Nutritional science and dietetics belong to the most controversial of subjects. There are many schools of nutrition, hundreds of different diets that come and go according to the current fashion and thousands of different claims, both scientific and non-scientific that propound the virtues or vices of all kinds of foods and food nutrients. Against this backdrop, how can parents find their way through the hype of controversy and contradiction, fads and fashion, and come to a sensible and rational approach to providing their children with healthy food? This article will appear in two parts. In the first part Dr Raoul Goldberg offers a general common sense and rational approach to the healthy nutrition of children.

Part 1

Dr Raoul Goldberg
[cl=wqual]BSc (Med), MB ChB (Wits),CEDH (Hom)

Nutritional science and dietetics belong to the most controversial of subjects. There are many schools of nutrition, hundreds of different diets that come and go according to the current fashion and thousands of different claims, both scientific and non-scientific that propound the virtues or vices of all kinds of foods and food nutrients. Patients visiting different health practitioners will tell you that if they followed all the good advice given they would literally have nothing to eat.

To add to the confusion the average medical practitioner has only had a few hours of nutritional training and will give little or no dietary advice to the patient, whereas naturopathic or nutrition-oriented practitioners will stress nutrition as an essential part of every consultation. Then there are the extremists who claim that their diet is the answer to all ills. And in recent years the discovery of micronutrients such as essential fatty acids, antioxidants and amino acids to name but a few, have made it even more difficult for caring parents to make a clear decision on how to nourish their children in a healthy way. Anxious that their children may be missing out on something, they ask whether it is necessary to supplement their child’s diet with nutritional supplements.

Such a question becomes even more relevant when we learn that the average Western diet is becoming increasingly impoverished in health-giving nutrients, either because of decreasing nutritional quality of the food grown or manufactured, or because of the kinds of food that children and their parents are choosing to eat today. Many children in affluent first-world societies are being nourished on a diet so refined and lacking in wholesome foodstuffs that these children are being classified as malnourished. In the USA one in four children is overweight, one in eight is obese, and the incidence of acquired type 2 diabetes is occurring commonly in children whereas until recently it occurred only in adults.
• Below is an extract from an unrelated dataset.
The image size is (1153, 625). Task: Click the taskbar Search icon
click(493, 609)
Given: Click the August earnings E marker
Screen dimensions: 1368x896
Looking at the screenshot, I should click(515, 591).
Against this backdrop, how can parents find their way through the hype of controversy and contradiction, fads and fashion, and come to a sensible and rational approach to providing their children with healthy food?

This article will appear in two parts. In the first part I will try to offer a general common sense and rational approach to the healthy nutrition of children. In part 2 I will focus on a more specialised approach based on a spiritual-scientific understanding of the child. By virtue of the natural correspondence that exists between the child’s constitution and Nature (the source of all our food), parents can work creatively to provide a wholesome and balanced nutrition using the nutritional discipline of their choice for each and every child, as well as for each stage of the child’s development.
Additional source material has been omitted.